• **What you are asked to do**
Please quote the text on risk assessment under the SPS Agreement below, from "The Agreement on" up to and including "similar conditions prevail.".

= Risk Assessment under the Sanitary and Phytosanitary Agreement =

The Agreement on the Application of Sanitary and Phytosanitary Measures (the "SPS Agreement") governs rules for food safety and animal and plant health standards. The SPS Agreement permits countries to implement measures provided that they are based on science, are applied only to the extent necessary to protect human, animal and plant life or health and do not arbitrarily or unjustifiably discriminate between countries where identical or similar conditions prevail.

==Description==
A critical feature of the SPS Agreement is that Sanitary and Phytosanitary measures ("SPS measures") must be based on a 'risk assessment'. Article 2.2 of the SPS Agreement requires SPS measures to be maintained with sufficient scientific evidence. Furthermore, SPS measures must be based on appropriate assessments of the risks to human, animal or plant life or health. The risk assessment must, but is not limited to, consider: scientific evidence, relevant processes and production methods, relevant inspection, sampling and testing methods, prevalence of specific diseases or pests, existence of pest or disease free areas, relevant ecological and environmental conditions, and quarantine or other treatment. Exceptionally, Members may adopt provisional measures (not based on a risk assessment) when the relevant scientific evidence is insufficient.

Risk assessment is defined in para4 of Annex A to the SPS agreement: The evaluation of the likelihood of entry, establishment or spread of a pest or disease within the territory of an importing Member according to the sanitary or phytosanitary measures which might be applied, and of the associated potential biological and economic consequences; or the evaluation of the potential for adverse effects on human or animal health arising from the presence of additives, contaminants, toxins or disease-causing organisms in food, beverages or feedstuffs.

Risk assessment represents a quantitative or qualitative estimate of the possible "harmful effect of the intake of or exposure to a substance or activity, determined in accordance with scientifically accepted methodology." The risk to be assessed under article 5.1 must be a specific risk that has "the actual potential for adverse effects on human health in the real world where people live and work and die." This can be contrasted with "risk management", which takes into account the result of the risk assessment in addition to the social values and politics. Risk management seeks to establish the level of risk a particular society is willing to take in relation to the potential harm and the corresponding SPS measure.

• **Dataset entries**

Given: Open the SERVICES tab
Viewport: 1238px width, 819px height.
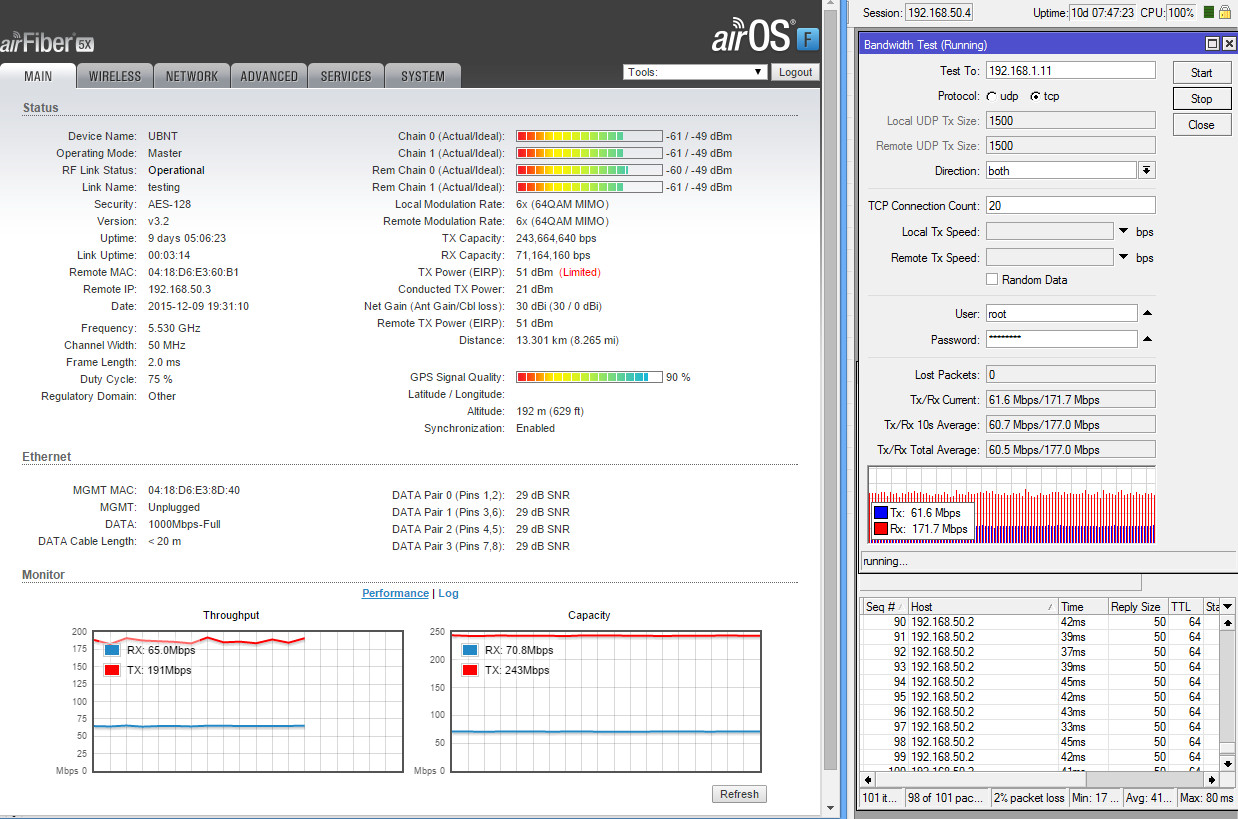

...

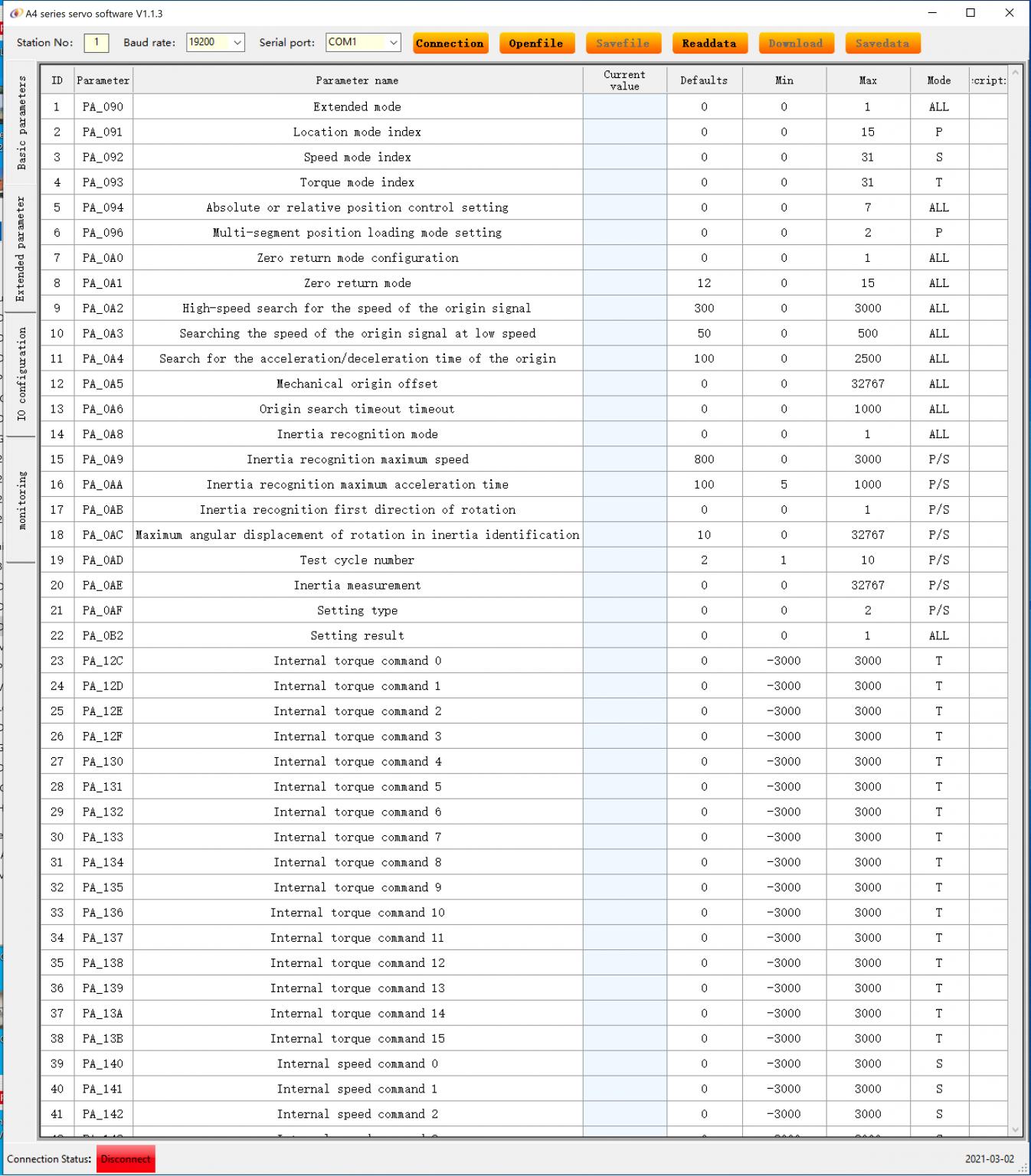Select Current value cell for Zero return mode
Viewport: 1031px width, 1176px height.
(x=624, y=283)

• **Exercise answer**
The Agreement on the Application of Sanitary and Phytosanitary Measures (the "SPS Agreement") governs rules for food safety and animal and plant health standards. The SPS Agreement permits countries to implement measures provided that they are based on science, are applied only to the extent necessary to protect human, animal and plant life or health and do not arbitrarily or unjustifiably discriminate between countries where identical or similar conditions prevail.